As Rose is "a young provincial woman", she often wears pretty dresses, while Bejo's character Marie, who is married to an American man, has a casual early Sixties look. David explained that she wanted Marie to be a modern woman and she found printed fabrics for her costumes at De Gilles, a fabric shop in Paris, which she used to make short pants. She then completed the look with silk knit jerseys, ballet shoes, headbands and tight cardigans. Lelia Delval, the hairstylist for Populaire, gave Bejo a red wig to wear, which the actress liked so much, she dyed her real hair red for her next film. The men wore tailor-made suits and tie clips. Duris' character Louis sports a vintage Jaeger-LeCoultre watch.

Music
The musical score of the film was written by French artists Rob and Emmanuel d'Orlando. The soundtrack also uses pre-existing music tracks. It was released on 28 November 2012. Roinsard decided to use music from three years before and after the year in which the film takes place. When choosing the pre-existing music, Roinsard combined his love of American lounge music, light jazz and '50s composers with French songs by lesser-known artists such as Jack Ary, Jacqueline Boyer and Les Chaussettes Noires, whose singer Eddy Mitchell appears in the film. Roinsard thought Rob and Emmanuel d'Orlando's score added "great emotional impact to the film." The director was inspired by both '50s and '60s recording methods for the score, which was recorded in France. Roinsard added "The end result is close to a musical and I'm delighted since Stanley Donen and Bob Fosse are favourites of mine."

Release
Populaire had its world premiere at the Sarlat Film Festival. It was then released in France on 28 November 2012. Populaire played at the Glasgow Film Festival in February, before it was released in the UK on 31 May 2013. The film was released on 6 September 2013 in the United States.

Reception

Critical response
Populaire earned €406,295 upon its opening weekend in France. The film opened to 450 theatres and landed at number three in the French box office top 10. As of 28 May 2013, Populaire has grossed $5,315,819 worldwide.

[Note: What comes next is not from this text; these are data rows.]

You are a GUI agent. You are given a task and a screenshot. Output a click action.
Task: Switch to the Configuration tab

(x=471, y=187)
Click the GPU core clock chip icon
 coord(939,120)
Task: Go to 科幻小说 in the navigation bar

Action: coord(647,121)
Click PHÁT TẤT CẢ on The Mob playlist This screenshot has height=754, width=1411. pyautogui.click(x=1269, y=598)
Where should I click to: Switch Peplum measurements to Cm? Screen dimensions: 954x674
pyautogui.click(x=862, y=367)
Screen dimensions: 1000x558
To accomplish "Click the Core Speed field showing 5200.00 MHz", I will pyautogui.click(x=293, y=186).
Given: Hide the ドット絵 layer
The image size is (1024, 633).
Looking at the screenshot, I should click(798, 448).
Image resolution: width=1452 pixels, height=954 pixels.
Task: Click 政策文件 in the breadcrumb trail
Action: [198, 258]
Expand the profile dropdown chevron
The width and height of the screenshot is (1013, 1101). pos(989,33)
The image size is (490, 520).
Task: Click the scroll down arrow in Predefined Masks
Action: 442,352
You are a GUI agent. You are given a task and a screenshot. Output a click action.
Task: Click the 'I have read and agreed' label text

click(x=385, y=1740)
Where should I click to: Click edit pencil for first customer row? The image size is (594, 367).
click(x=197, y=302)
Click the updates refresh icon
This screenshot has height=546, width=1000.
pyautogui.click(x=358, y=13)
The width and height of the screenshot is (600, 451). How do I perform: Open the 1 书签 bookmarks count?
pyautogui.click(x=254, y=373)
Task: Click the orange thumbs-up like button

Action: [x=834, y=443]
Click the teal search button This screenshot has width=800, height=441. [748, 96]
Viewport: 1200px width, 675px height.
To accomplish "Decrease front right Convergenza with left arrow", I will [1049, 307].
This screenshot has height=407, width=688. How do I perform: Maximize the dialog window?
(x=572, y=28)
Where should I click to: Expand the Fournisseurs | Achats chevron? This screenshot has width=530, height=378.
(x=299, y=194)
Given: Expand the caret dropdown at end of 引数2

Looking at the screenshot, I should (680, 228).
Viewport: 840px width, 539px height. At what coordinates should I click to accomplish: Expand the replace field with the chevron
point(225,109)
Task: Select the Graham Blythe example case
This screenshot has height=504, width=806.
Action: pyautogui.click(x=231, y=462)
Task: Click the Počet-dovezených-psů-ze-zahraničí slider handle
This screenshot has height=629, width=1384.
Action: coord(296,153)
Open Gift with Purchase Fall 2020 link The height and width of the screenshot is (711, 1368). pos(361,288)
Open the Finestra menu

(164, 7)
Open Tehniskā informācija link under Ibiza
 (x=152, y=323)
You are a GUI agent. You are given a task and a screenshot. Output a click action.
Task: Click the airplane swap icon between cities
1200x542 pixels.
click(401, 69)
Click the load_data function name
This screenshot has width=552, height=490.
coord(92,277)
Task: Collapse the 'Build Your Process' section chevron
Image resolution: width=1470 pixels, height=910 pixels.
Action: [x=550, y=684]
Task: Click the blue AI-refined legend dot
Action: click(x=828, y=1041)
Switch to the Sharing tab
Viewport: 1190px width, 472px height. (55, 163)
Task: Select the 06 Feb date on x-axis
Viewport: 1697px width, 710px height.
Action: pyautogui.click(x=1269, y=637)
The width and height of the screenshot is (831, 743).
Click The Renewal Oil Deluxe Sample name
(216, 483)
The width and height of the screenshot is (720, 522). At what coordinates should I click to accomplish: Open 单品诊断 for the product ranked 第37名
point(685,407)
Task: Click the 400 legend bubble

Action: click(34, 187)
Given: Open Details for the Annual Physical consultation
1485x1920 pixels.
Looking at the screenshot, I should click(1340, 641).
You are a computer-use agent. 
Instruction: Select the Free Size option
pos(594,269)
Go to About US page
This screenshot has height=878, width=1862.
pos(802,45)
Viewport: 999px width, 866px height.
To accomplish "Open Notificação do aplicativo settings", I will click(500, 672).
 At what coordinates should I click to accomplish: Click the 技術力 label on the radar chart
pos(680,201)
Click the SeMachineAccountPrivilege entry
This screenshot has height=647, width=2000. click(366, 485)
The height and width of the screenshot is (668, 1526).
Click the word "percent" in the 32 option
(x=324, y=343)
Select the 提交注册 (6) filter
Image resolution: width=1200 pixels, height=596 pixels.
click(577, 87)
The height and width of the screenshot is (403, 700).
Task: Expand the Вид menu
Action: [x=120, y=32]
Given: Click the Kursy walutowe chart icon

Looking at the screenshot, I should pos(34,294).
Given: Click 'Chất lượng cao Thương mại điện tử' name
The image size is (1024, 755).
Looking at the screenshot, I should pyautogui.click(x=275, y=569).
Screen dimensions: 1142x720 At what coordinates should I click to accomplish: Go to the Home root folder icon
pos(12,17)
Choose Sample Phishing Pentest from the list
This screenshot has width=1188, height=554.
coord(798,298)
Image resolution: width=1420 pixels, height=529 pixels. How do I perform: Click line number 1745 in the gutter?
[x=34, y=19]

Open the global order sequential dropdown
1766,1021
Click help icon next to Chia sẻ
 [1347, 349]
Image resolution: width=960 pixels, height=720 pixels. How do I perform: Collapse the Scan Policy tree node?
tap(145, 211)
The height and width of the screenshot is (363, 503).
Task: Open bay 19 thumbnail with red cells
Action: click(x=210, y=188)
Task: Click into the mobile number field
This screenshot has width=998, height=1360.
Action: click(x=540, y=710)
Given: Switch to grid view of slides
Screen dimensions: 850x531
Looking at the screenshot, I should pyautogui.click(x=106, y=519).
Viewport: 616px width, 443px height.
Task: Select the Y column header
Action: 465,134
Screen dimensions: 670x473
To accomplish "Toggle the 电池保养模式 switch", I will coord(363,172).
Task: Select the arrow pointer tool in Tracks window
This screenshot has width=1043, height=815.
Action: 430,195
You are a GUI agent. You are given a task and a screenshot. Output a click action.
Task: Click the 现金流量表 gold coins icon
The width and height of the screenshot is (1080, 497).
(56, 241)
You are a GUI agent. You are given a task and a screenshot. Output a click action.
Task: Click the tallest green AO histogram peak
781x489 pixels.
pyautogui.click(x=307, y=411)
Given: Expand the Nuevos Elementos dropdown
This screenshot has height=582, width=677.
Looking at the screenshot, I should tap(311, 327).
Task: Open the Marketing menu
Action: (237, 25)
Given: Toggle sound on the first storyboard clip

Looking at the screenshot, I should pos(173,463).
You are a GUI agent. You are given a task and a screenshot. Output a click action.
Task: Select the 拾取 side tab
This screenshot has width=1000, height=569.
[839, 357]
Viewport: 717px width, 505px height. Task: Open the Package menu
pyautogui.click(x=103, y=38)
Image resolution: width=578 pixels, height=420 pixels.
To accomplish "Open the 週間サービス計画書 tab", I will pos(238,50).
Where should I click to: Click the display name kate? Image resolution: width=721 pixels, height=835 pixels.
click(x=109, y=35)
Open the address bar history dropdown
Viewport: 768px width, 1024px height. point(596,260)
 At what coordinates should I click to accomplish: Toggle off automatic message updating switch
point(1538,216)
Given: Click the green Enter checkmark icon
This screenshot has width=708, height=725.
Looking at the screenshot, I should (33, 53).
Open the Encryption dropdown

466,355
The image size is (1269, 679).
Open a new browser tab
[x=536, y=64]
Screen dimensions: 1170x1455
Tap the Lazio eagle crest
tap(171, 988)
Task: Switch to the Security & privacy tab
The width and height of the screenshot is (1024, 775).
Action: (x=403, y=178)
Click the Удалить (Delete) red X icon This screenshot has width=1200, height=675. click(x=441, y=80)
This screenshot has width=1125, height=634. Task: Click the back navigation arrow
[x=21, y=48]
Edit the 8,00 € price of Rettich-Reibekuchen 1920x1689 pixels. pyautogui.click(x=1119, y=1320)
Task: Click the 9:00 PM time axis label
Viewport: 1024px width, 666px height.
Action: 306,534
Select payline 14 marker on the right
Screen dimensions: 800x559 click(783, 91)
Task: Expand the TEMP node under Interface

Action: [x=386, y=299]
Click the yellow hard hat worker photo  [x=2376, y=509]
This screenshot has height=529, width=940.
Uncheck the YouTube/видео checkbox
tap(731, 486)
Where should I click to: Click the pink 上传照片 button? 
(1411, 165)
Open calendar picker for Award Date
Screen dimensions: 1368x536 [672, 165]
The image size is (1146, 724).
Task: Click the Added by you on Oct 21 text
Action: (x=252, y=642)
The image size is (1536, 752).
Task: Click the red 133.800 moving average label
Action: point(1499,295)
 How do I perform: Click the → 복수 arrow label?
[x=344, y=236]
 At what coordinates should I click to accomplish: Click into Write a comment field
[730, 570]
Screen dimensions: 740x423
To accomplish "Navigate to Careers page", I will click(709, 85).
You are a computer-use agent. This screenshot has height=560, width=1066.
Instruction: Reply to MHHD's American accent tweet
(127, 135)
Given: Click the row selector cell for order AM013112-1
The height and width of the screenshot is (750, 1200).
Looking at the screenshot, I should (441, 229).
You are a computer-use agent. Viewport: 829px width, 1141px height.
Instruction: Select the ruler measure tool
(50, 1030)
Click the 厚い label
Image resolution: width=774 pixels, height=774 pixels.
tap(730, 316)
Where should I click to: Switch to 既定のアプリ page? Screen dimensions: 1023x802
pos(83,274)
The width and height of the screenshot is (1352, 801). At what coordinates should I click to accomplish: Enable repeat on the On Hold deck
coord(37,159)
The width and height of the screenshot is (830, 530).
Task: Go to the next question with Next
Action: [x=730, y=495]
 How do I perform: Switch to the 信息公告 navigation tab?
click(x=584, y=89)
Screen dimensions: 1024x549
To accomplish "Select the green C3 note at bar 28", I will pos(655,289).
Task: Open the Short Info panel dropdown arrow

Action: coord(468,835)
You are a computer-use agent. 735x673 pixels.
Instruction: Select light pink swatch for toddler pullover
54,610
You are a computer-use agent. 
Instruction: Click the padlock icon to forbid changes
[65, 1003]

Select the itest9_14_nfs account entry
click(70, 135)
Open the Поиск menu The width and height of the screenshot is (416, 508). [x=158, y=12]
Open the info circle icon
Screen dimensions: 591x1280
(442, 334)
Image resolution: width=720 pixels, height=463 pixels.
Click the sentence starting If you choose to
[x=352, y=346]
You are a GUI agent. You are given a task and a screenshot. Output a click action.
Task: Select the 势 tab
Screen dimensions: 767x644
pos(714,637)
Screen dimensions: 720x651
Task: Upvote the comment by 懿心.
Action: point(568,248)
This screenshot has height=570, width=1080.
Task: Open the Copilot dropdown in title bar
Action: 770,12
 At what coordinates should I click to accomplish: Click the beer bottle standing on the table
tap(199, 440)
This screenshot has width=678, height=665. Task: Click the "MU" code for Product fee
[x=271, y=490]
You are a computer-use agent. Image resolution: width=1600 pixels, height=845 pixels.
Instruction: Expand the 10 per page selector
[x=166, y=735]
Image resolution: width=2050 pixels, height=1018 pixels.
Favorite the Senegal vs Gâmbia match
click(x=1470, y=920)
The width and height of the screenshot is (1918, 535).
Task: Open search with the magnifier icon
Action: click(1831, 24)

The review aggregator website Rotten Tomatoes reported a 74% approval rating with an average rating of 6.7/10 based on 61 reviews. The website's consensus reads, "The cheerfully frothy Populaire may lack substance, but its visual appeal – and director Roinsard's confident evocation of 1950s filmmaking tropes – help carry the day." Metacritic, which assigns a score of 1–100 to individual film reviews, gave Populaire an average rating of 57 based on 25 reviews, indicating "mixed or average reviews".

Jérôme Vermelin from Metro France commented "Full of charm, this first film by young director Régis Roinsard is carried by an irresistible duo of Romain Duris and Deborah François." Liz Beardsworth from Empire gave Populaire three stars and wrote "Roinsard keeps control of a film that vacillates between frothy fun and more serious social comment and cleverly uses subplots and supporting characters (including The Artist's Bérénice Bejo) to touch on weightier themes. Quaint, but charming."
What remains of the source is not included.